De vez en cuando, viene bien echar unas lagrimitas. Llorar es una acción liberadora. A los niños les ayuda a llevar el dolor físico y a los adultos nos alivia, como un soplido amoroso, el desgarrón del alma cuando un amigo se va o nos arrolla el alud del arrepentimiento.

Nos libera de la angustia paralizante, del susto inesperado, de la risa desatada e incluso de la molesta mota de polvo que se mete en el ojo sin permiso. Los niños lloran más porque son niños y, ¡Dios me perdone!, las niñas porque son niñas. Por la edad controlan menos sus pasiones y, como son listos y listas, porque han descubierto los réditos del llanto plañidero.

Más respetable se me hace el lloro-cántico del bebé hambriento, que se siente mojado y sucio, o que llora por llorar o, simplemente, porque no acaba de encontrarse a gusto en su nuevo mundo. Ese lloro, que tanto asusta a los primerizos, es un gozo para los abuelos que sabemos de qué va esta fiesta.    

Temblamos ante la posibilidad de que Sánchez renueve su gobierno de colisión, pero nos negamos a llorar por sus leyes injustas y mal hechas, o porque nos odie -eso sí que es delito- a los que su famosa resiliencia nos parece obstinación, o por los trueques maliciosos que hizo, hace y hará con los radicales de la extrema izquierda, esa que en Francia se conoce como ultraizquierda. No derramaremos una lágrima por el agujero negro de las pensiones, aguantaremos con estoicismo el infierno fiscal y no sufrimos porque Belarra y compañía discutan con todos y con todas.

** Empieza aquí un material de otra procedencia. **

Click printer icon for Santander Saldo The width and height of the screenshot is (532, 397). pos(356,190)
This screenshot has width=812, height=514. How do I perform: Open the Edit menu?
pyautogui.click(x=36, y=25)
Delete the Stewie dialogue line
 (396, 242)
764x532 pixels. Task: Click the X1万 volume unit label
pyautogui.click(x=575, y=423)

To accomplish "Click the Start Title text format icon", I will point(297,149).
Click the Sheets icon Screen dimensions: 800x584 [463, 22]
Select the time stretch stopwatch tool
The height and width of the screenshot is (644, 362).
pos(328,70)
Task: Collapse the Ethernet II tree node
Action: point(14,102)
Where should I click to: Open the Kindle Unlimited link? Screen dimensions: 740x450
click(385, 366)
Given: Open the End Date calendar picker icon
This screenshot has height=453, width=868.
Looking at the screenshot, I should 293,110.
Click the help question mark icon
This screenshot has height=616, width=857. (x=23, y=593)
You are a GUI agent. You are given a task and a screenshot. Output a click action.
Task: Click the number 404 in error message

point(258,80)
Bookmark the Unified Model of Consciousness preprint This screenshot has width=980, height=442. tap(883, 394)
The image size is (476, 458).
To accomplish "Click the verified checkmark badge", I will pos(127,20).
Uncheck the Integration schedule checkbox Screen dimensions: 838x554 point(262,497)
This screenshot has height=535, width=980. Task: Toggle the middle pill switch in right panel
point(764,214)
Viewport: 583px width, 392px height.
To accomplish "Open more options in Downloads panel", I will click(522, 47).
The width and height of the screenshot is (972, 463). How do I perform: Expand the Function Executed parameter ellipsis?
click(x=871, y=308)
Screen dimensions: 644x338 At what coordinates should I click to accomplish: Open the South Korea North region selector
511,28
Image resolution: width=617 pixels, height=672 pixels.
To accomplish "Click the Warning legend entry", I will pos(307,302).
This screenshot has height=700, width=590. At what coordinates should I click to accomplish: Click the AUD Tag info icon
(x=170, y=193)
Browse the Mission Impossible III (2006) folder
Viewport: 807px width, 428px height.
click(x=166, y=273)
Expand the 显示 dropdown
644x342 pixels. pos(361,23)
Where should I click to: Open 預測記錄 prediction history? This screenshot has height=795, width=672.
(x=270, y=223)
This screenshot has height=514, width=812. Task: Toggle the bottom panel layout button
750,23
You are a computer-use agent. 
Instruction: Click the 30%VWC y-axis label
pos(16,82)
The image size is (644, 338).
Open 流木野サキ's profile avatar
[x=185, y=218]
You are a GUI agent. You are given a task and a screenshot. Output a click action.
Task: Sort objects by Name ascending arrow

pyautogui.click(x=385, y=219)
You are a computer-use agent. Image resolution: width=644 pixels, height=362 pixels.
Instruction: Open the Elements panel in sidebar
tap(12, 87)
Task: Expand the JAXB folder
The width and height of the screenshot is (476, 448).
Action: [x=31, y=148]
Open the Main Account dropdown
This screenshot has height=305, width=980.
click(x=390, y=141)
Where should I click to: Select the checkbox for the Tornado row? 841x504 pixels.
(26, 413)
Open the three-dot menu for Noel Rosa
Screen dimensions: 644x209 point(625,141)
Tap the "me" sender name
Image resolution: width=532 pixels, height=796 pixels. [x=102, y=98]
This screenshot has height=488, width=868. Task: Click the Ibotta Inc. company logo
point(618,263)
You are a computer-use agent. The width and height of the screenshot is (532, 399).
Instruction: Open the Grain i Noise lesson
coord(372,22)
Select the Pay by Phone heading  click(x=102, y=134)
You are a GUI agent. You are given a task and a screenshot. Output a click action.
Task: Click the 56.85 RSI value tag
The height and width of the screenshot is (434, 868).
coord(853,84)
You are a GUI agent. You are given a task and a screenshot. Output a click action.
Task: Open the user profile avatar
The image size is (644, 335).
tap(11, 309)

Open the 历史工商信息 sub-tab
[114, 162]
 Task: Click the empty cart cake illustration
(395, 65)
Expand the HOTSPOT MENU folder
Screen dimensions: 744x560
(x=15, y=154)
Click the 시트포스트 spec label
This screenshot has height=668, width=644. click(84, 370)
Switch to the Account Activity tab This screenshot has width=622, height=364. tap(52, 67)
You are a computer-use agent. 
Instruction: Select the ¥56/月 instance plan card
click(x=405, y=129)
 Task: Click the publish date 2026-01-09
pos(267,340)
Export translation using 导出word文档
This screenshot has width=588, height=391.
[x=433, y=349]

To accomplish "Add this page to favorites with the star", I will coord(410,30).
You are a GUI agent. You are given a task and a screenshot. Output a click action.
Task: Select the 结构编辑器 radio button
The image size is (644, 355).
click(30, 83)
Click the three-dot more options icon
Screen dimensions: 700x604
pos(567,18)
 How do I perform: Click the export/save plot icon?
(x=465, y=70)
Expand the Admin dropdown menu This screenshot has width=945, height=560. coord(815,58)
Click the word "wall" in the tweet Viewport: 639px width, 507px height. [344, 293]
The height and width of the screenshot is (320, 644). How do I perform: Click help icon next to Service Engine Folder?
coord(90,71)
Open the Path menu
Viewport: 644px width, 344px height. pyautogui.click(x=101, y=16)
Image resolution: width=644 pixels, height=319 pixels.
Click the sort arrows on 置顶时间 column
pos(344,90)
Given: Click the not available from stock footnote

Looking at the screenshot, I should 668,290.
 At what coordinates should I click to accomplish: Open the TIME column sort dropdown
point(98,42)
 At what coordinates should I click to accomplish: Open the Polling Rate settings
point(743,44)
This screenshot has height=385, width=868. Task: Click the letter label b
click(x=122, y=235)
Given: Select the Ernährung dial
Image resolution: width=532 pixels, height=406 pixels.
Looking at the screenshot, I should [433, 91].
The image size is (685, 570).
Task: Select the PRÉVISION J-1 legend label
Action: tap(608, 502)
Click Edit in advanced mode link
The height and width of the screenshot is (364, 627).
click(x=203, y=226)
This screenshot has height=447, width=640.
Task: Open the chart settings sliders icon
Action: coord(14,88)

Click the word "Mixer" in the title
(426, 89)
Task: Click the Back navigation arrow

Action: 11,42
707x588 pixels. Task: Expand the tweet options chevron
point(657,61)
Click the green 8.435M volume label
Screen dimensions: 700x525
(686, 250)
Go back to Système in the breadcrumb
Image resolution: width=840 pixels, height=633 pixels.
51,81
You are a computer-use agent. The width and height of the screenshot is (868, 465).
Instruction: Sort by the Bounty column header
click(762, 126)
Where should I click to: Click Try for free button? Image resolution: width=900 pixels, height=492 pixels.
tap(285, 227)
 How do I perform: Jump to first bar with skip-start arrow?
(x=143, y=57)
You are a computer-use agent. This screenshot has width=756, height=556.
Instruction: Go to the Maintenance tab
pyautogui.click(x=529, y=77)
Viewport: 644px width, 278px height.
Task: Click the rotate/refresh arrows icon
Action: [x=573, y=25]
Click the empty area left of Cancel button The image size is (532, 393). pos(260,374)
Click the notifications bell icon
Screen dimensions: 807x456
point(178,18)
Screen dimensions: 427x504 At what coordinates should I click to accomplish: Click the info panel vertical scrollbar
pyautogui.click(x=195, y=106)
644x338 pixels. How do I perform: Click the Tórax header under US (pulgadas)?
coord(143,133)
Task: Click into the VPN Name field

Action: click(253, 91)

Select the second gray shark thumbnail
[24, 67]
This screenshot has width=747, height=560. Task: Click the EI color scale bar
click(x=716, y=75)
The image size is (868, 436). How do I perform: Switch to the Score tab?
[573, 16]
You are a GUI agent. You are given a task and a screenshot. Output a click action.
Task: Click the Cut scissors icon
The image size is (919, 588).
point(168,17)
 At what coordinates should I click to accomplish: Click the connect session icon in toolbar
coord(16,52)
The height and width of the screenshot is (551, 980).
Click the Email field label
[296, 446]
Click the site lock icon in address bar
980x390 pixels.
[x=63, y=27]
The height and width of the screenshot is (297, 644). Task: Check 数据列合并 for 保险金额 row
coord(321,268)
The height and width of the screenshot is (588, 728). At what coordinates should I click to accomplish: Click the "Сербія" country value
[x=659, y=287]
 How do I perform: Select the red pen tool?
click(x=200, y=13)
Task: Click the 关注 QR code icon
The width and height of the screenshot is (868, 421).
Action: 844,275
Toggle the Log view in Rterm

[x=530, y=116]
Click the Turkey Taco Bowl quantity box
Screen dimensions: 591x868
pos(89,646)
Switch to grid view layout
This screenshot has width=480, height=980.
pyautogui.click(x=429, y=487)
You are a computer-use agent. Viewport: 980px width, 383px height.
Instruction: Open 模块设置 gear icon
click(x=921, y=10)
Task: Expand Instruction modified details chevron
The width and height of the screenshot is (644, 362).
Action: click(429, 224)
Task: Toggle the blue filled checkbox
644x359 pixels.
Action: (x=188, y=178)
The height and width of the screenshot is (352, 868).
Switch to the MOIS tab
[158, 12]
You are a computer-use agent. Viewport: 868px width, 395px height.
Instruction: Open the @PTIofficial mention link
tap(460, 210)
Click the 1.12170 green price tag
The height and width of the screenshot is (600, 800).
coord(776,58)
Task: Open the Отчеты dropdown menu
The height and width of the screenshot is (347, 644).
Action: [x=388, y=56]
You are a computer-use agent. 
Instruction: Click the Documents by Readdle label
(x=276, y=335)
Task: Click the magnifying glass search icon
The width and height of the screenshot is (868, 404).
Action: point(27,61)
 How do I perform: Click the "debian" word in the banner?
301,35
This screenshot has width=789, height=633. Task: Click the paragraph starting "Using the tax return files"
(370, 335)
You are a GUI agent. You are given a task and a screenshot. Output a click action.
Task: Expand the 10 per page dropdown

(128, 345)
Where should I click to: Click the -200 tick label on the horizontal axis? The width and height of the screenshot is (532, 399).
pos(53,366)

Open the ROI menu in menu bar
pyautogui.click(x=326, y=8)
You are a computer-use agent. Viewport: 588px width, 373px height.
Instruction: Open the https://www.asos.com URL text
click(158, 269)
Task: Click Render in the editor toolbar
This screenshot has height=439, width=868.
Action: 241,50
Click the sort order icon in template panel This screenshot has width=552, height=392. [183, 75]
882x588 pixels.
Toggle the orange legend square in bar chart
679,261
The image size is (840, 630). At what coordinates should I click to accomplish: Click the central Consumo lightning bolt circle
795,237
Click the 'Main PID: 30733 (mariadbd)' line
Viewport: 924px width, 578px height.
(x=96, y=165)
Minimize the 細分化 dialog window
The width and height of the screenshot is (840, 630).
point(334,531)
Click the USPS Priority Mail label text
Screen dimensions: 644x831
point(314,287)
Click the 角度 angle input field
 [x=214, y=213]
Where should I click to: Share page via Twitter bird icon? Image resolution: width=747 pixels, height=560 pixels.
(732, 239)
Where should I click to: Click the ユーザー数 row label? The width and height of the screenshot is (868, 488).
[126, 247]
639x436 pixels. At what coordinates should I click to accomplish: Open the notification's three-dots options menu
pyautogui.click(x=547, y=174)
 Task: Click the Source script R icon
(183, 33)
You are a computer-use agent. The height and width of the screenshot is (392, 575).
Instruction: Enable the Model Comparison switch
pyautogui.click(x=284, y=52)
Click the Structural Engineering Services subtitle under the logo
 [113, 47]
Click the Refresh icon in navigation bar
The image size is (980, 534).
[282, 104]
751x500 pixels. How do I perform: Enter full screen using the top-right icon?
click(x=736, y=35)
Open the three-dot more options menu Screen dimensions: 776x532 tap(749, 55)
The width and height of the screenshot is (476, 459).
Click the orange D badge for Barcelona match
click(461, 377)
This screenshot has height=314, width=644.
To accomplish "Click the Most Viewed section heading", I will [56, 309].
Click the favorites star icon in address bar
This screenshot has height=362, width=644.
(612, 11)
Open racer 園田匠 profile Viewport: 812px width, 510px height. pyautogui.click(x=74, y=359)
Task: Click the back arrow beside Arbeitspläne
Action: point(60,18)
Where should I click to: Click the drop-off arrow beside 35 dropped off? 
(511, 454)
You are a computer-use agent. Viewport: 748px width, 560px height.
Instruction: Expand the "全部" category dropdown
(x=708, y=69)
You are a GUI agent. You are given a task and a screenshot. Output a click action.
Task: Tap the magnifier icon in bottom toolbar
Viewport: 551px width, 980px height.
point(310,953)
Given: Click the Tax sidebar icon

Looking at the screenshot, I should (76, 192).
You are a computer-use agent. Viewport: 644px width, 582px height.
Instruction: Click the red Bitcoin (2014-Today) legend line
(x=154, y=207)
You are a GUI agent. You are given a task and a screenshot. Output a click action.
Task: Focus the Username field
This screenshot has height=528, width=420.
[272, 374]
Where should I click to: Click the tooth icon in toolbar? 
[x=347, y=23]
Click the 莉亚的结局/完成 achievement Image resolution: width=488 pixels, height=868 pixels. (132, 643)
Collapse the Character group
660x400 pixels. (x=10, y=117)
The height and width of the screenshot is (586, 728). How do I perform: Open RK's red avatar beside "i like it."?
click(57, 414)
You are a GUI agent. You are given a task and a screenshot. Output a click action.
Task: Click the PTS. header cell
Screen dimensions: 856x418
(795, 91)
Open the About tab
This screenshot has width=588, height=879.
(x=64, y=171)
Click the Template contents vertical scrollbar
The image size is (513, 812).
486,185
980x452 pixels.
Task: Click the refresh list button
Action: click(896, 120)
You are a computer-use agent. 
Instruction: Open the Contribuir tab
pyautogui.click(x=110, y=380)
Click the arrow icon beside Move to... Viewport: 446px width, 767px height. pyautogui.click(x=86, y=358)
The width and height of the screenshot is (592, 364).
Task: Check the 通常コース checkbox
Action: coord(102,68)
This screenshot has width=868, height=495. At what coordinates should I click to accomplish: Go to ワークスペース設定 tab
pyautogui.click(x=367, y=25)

Nos apena la guerra de Ucrania y nos da pavor las bravuconadas de Putin; pero ni por esas lloraremos. Poca realidad es tan deprimente como la primera de un periódico, Marca incluido, cinco minutos de información radiada o la sucesión de sucesos de un telediario de Antena 3. Sí, este es un valle de lágrimas secas, silentes y discretas pero, gracias a Dios, esperanzadas.  

Si hay que llorar que sea por un puñado de guisantes. La fortuna me ha traído a San Sebastián en plena temporada de los guisantes lágrima de Guetaria, que apenas dura unas semanas. He disfrutado de una buena ración en la terraza del Narru, frente al Buen Pastor, he llorado de gozo con mi Marta y he revuelto San Sebastián para traerme a casa un carísimo kilo de arvejillas, como llaman a los guisantes en algunos países americanos.

El domingo de Ramos, para entrar en la Semana Santa en modo penitente llorón, los cocinaré para alguno de mis hijos y nietos. Solo requieren un pequeño salteado en mantequilla, una pizca de sal y una yema de huevo escalfado como salsa (o sin ella). Con suerte los impúberes dirán que no les gustan porque no se los dan en el colegio…

Me asaltan las dudas para entender por qué les llaman guisantes lágrima. La respuesta más repetida, por obvia, es su tamaño y forma lacrimal; pero yo creo que puede deberse a que a un porcentaje alto de la población se les escapa un par de lágrimas al probarlos. Podría ser, incluso, por la hora larga de mano de obra pura y dura que hace falta para desgranar una ración moderada. O porque los guipuchis lloran con amargura cuando se acaba la temporada. ¡Son tantas las razones para llorar!